» SUPPLIED DATA:

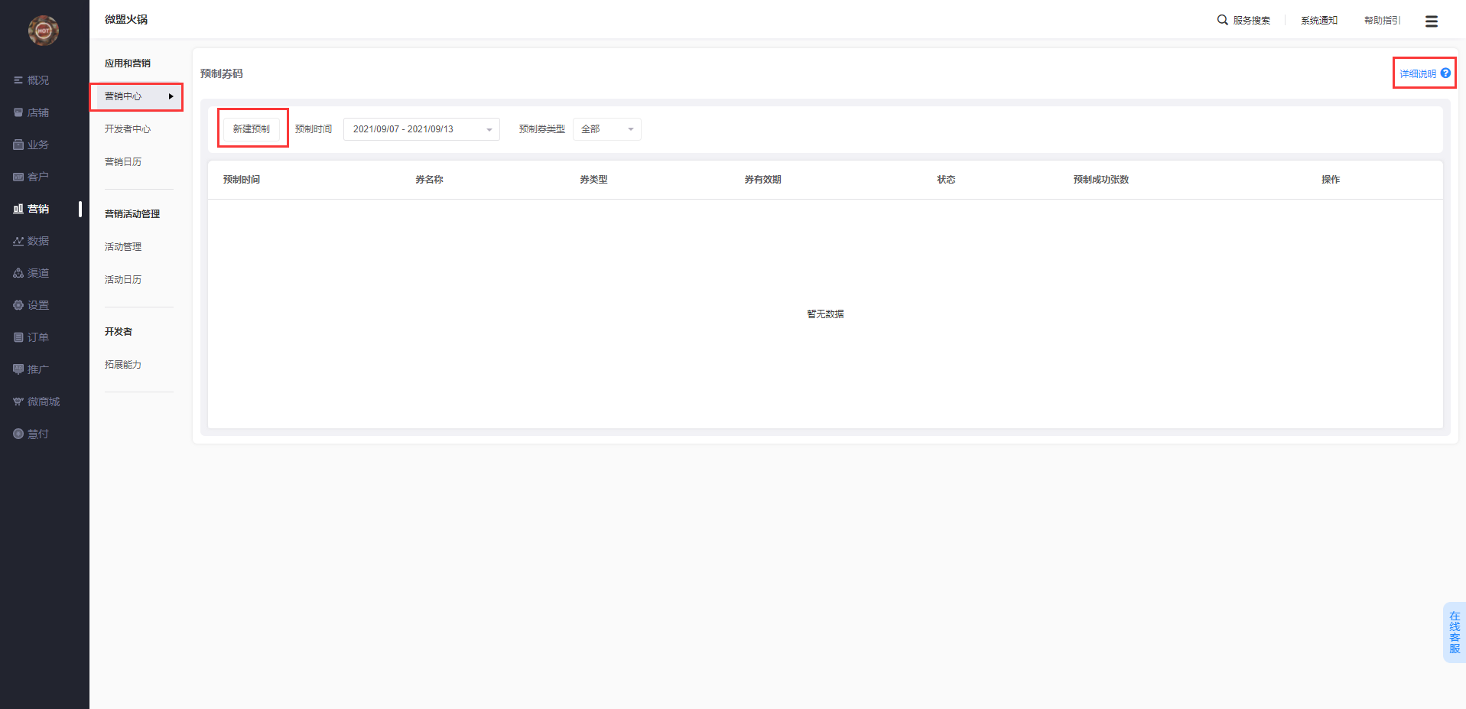The height and width of the screenshot is (709, 1466).
Task: Open the 在线客服 floating widget
Action: (1454, 633)
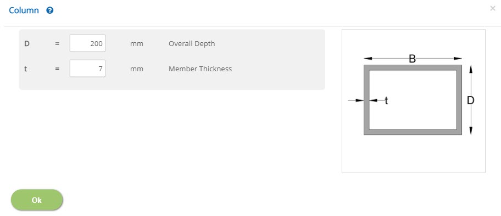The image size is (501, 216).
Task: Select the Member Thickness description text
Action: pyautogui.click(x=201, y=69)
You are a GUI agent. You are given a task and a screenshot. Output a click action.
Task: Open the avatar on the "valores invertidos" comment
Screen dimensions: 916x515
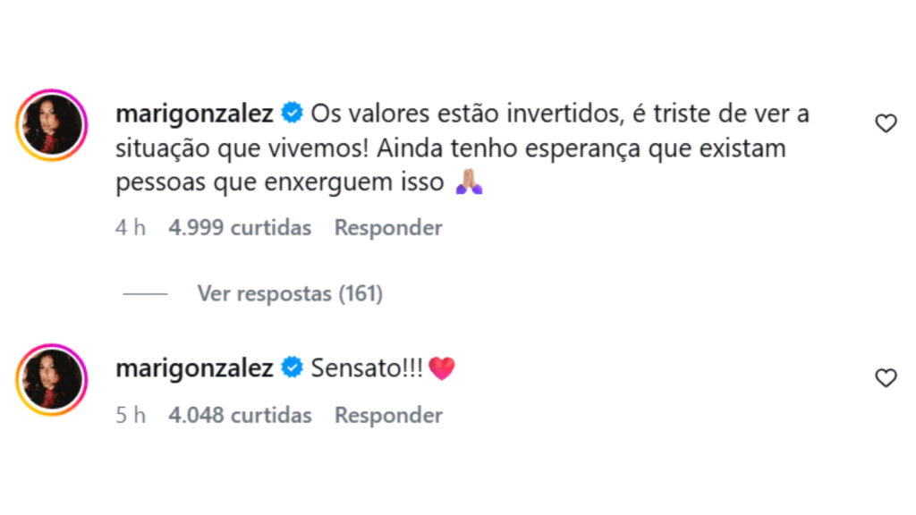tap(51, 124)
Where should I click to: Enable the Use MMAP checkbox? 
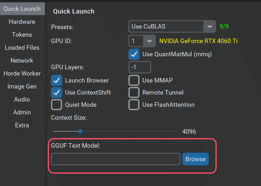[134, 80]
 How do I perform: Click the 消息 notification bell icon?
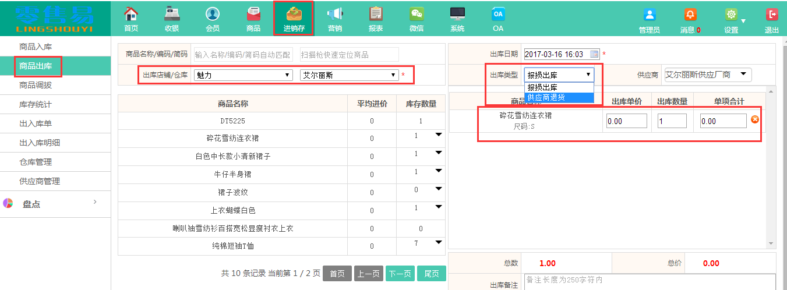pyautogui.click(x=690, y=15)
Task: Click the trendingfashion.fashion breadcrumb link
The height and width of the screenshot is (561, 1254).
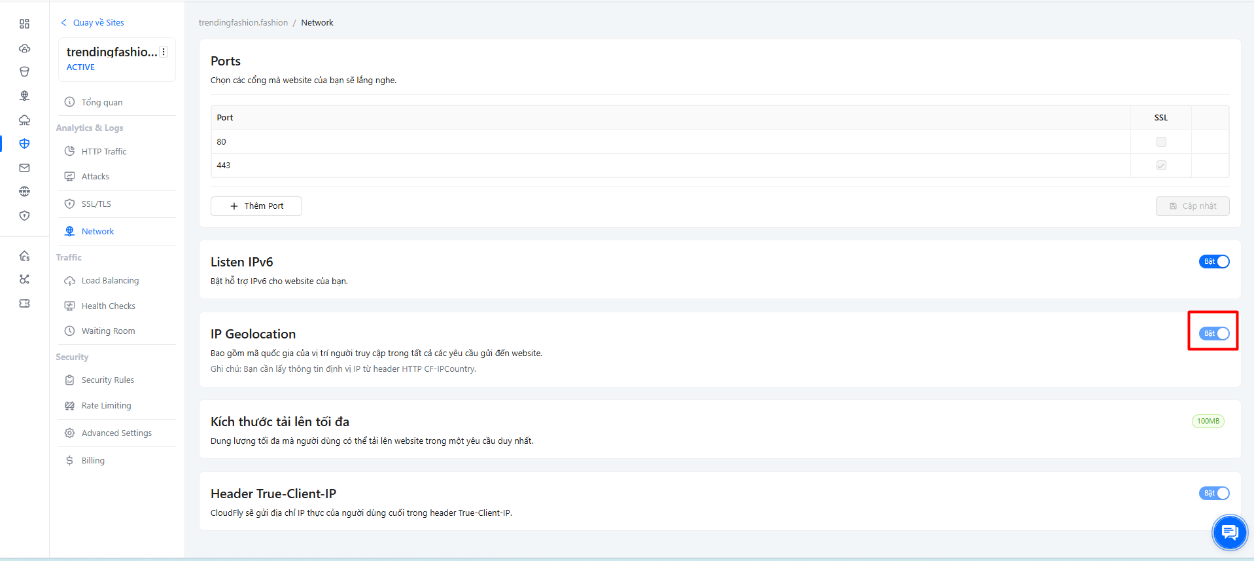Action: (243, 23)
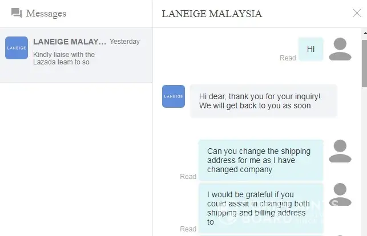This screenshot has width=367, height=236.
Task: Click the scrollbar up arrow
Action: pos(365,33)
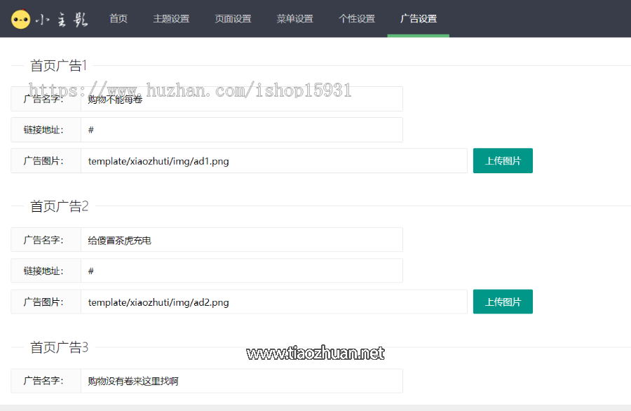The height and width of the screenshot is (411, 631).
Task: Focus the 广告名字 field in 首页广告2
Action: (241, 240)
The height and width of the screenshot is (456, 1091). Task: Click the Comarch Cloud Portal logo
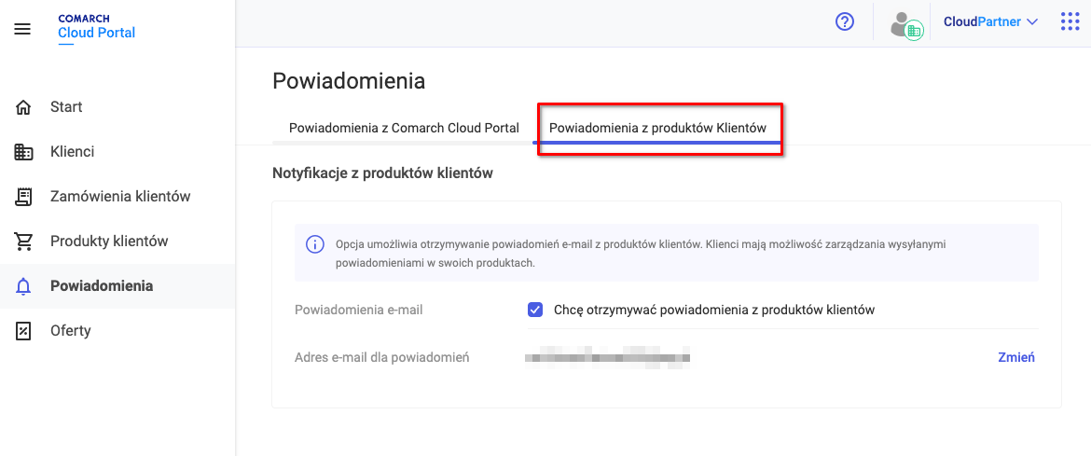[x=97, y=29]
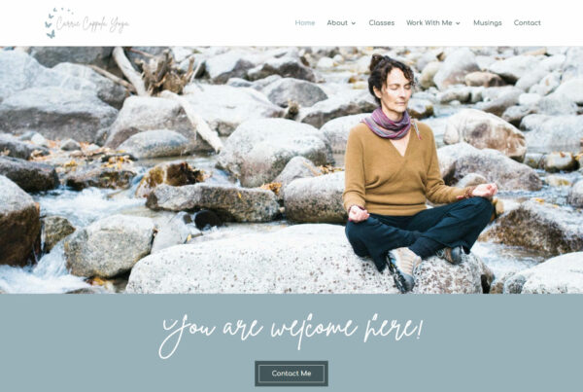Navigate to Classes
The height and width of the screenshot is (392, 583).
(382, 22)
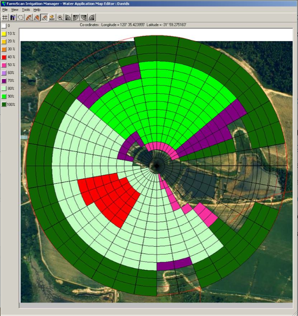Click the REST reset toolbar icon
This screenshot has width=298, height=316.
[52, 18]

» TASK ITEM: In the answer, retype exactly and only the lines from the one holding "How do I perform: Click" through the end of the listing, keeping both ends and dropping every picture.

» REPLY TO THE TASK:
 How do I perform: Click the 消息 notification bell icon?
pyautogui.click(x=690, y=15)
Task: Click the trendingfashion.fashion breadcrumb link
The height and width of the screenshot is (561, 1254).
Action: (243, 23)
This screenshot has width=367, height=236.
Task: Click the scrollbar up arrow
Action: pos(365,33)
The height and width of the screenshot is (411, 631).
Task: Focus the 广告名字 field in 首页广告2
Action: (241, 240)
The height and width of the screenshot is (456, 1091). Task: Click the Comarch Cloud Portal logo
[x=97, y=29]
Navigate to Classes
The height and width of the screenshot is (392, 583).
(382, 22)
Click the REST reset toolbar icon
This screenshot has width=298, height=316.
[52, 18]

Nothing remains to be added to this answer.